Reproduce the listing below verbatim, line for line, with no changes.

**Material supplied:**
[START]
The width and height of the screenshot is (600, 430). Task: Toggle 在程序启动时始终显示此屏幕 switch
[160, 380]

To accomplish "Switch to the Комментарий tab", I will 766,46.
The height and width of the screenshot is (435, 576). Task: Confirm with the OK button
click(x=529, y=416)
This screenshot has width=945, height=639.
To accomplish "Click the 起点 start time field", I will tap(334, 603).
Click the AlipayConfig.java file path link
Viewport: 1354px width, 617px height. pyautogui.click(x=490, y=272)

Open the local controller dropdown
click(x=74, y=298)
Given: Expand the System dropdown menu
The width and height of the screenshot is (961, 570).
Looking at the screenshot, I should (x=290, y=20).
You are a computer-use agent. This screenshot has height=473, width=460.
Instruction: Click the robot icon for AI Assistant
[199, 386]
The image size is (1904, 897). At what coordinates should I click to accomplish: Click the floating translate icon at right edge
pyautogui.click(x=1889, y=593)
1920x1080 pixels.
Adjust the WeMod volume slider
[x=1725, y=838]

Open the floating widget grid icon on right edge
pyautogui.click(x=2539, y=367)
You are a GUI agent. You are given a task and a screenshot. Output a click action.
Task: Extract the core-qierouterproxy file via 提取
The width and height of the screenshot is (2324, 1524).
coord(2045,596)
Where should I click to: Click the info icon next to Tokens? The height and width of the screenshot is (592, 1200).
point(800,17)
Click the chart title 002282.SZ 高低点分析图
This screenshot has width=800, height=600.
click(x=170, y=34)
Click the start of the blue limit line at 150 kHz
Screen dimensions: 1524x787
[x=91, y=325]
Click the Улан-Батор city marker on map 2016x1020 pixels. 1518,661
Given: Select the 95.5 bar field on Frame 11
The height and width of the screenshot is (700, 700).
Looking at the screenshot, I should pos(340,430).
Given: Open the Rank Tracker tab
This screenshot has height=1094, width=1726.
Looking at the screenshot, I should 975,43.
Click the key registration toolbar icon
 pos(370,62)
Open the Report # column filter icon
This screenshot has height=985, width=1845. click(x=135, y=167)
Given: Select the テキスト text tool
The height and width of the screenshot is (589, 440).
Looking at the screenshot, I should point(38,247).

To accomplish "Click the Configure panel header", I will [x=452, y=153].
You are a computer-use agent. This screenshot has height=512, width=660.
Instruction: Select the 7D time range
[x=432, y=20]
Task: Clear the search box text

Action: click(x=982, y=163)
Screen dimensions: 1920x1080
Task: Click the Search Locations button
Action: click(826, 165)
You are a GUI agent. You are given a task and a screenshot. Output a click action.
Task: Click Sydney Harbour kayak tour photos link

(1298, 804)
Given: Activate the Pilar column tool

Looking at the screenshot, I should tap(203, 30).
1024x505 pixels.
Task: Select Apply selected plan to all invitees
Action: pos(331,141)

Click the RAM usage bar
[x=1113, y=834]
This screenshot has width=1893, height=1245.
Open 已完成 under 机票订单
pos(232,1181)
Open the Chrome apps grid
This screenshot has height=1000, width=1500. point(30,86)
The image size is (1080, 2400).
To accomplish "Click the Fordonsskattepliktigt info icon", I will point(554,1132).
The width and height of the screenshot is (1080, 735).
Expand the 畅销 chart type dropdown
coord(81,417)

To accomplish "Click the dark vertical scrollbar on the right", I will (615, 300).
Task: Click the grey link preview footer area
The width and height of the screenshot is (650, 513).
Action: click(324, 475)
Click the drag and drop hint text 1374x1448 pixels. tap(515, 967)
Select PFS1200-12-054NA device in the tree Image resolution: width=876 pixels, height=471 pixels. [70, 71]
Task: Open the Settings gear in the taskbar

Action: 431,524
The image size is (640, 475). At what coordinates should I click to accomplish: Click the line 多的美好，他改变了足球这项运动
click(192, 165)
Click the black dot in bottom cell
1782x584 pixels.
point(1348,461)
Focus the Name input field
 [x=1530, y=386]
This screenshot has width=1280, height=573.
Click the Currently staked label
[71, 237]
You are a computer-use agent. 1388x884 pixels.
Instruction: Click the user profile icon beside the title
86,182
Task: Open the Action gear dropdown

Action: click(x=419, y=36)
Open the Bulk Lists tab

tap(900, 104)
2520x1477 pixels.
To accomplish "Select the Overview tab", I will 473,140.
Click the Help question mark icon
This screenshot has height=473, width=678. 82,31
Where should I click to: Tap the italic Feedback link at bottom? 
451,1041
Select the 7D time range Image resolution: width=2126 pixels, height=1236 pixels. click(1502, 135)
[END]
**Result of this task:**
The width and height of the screenshot is (600, 430). Task: Toggle 在程序启动时始终显示此屏幕 switch
[160, 380]

To accomplish "Switch to the Комментарий tab", I will 766,46.
The height and width of the screenshot is (435, 576). Task: Confirm with the OK button
click(x=529, y=416)
This screenshot has width=945, height=639.
To accomplish "Click the 起点 start time field", I will tap(334, 603).
Click the AlipayConfig.java file path link
Viewport: 1354px width, 617px height. pyautogui.click(x=490, y=272)

Open the local controller dropdown
click(x=74, y=298)
Given: Expand the System dropdown menu
The width and height of the screenshot is (961, 570).
Looking at the screenshot, I should (x=290, y=20).
You are a computer-use agent. This screenshot has height=473, width=460.
Instruction: Click the robot icon for AI Assistant
[199, 386]
The image size is (1904, 897). At what coordinates should I click to accomplish: Click the floating translate icon at right edge
pyautogui.click(x=1889, y=593)
1920x1080 pixels.
Adjust the WeMod volume slider
[x=1725, y=838]

Open the floating widget grid icon on right edge
pyautogui.click(x=2539, y=367)
You are a GUI agent. You are given a task and a screenshot. Output a click action.
Task: Extract the core-qierouterproxy file via 提取
The width and height of the screenshot is (2324, 1524).
coord(2045,596)
Where should I click to: Click the info icon next to Tokens? The height and width of the screenshot is (592, 1200).
point(800,17)
Click the chart title 002282.SZ 高低点分析图
This screenshot has width=800, height=600.
click(x=170, y=34)
Click the start of the blue limit line at 150 kHz
Screen dimensions: 1524x787
[x=91, y=325]
Click the Улан-Батор city marker on map 2016x1020 pixels. 1518,661
Given: Select the 95.5 bar field on Frame 11
The height and width of the screenshot is (700, 700).
Looking at the screenshot, I should pos(340,430).
Given: Open the Rank Tracker tab
This screenshot has height=1094, width=1726.
Looking at the screenshot, I should 975,43.
Click the key registration toolbar icon
 pos(370,62)
Open the Report # column filter icon
This screenshot has height=985, width=1845. click(x=135, y=167)
Given: Select the テキスト text tool
The height and width of the screenshot is (589, 440).
Looking at the screenshot, I should point(38,247).

To accomplish "Click the Configure panel header", I will [x=452, y=153].
You are a computer-use agent. This screenshot has height=512, width=660.
Instruction: Select the 7D time range
[x=432, y=20]
Task: Clear the search box text

Action: click(x=982, y=163)
Screen dimensions: 1920x1080
Task: Click the Search Locations button
Action: click(826, 165)
You are a GUI agent. You are given a task and a screenshot. Output a click action.
Task: Click Sydney Harbour kayak tour photos link

(1298, 804)
Given: Activate the Pilar column tool

Looking at the screenshot, I should tap(203, 30).
1024x505 pixels.
Task: Select Apply selected plan to all invitees
Action: pos(331,141)

Click the RAM usage bar
[x=1113, y=834]
This screenshot has width=1893, height=1245.
Open 已完成 under 机票订单
pos(232,1181)
Open the Chrome apps grid
This screenshot has height=1000, width=1500. point(30,86)
The image size is (1080, 2400).
To accomplish "Click the Fordonsskattepliktigt info icon", I will point(554,1132).
The width and height of the screenshot is (1080, 735).
Expand the 畅销 chart type dropdown
coord(81,417)

To accomplish "Click the dark vertical scrollbar on the right", I will (615, 300).
Task: Click the grey link preview footer area
The width and height of the screenshot is (650, 513).
Action: click(324, 475)
Click the drag and drop hint text 1374x1448 pixels. tap(515, 967)
Select PFS1200-12-054NA device in the tree Image resolution: width=876 pixels, height=471 pixels. [70, 71]
Task: Open the Settings gear in the taskbar

Action: 431,524
The image size is (640, 475). At what coordinates should I click to accomplish: Click the line 多的美好，他改变了足球这项运动
click(192, 165)
Click the black dot in bottom cell
1782x584 pixels.
point(1348,461)
Focus the Name input field
 [x=1530, y=386]
This screenshot has width=1280, height=573.
Click the Currently staked label
[71, 237]
You are a computer-use agent. 1388x884 pixels.
Instruction: Click the user profile icon beside the title
86,182
Task: Open the Action gear dropdown

Action: click(x=419, y=36)
Open the Bulk Lists tab

tap(900, 104)
2520x1477 pixels.
To accomplish "Select the Overview tab", I will 473,140.
Click the Help question mark icon
This screenshot has height=473, width=678. 82,31
Where should I click to: Tap the italic Feedback link at bottom? 
451,1041
Select the 7D time range Image resolution: width=2126 pixels, height=1236 pixels. click(1502, 135)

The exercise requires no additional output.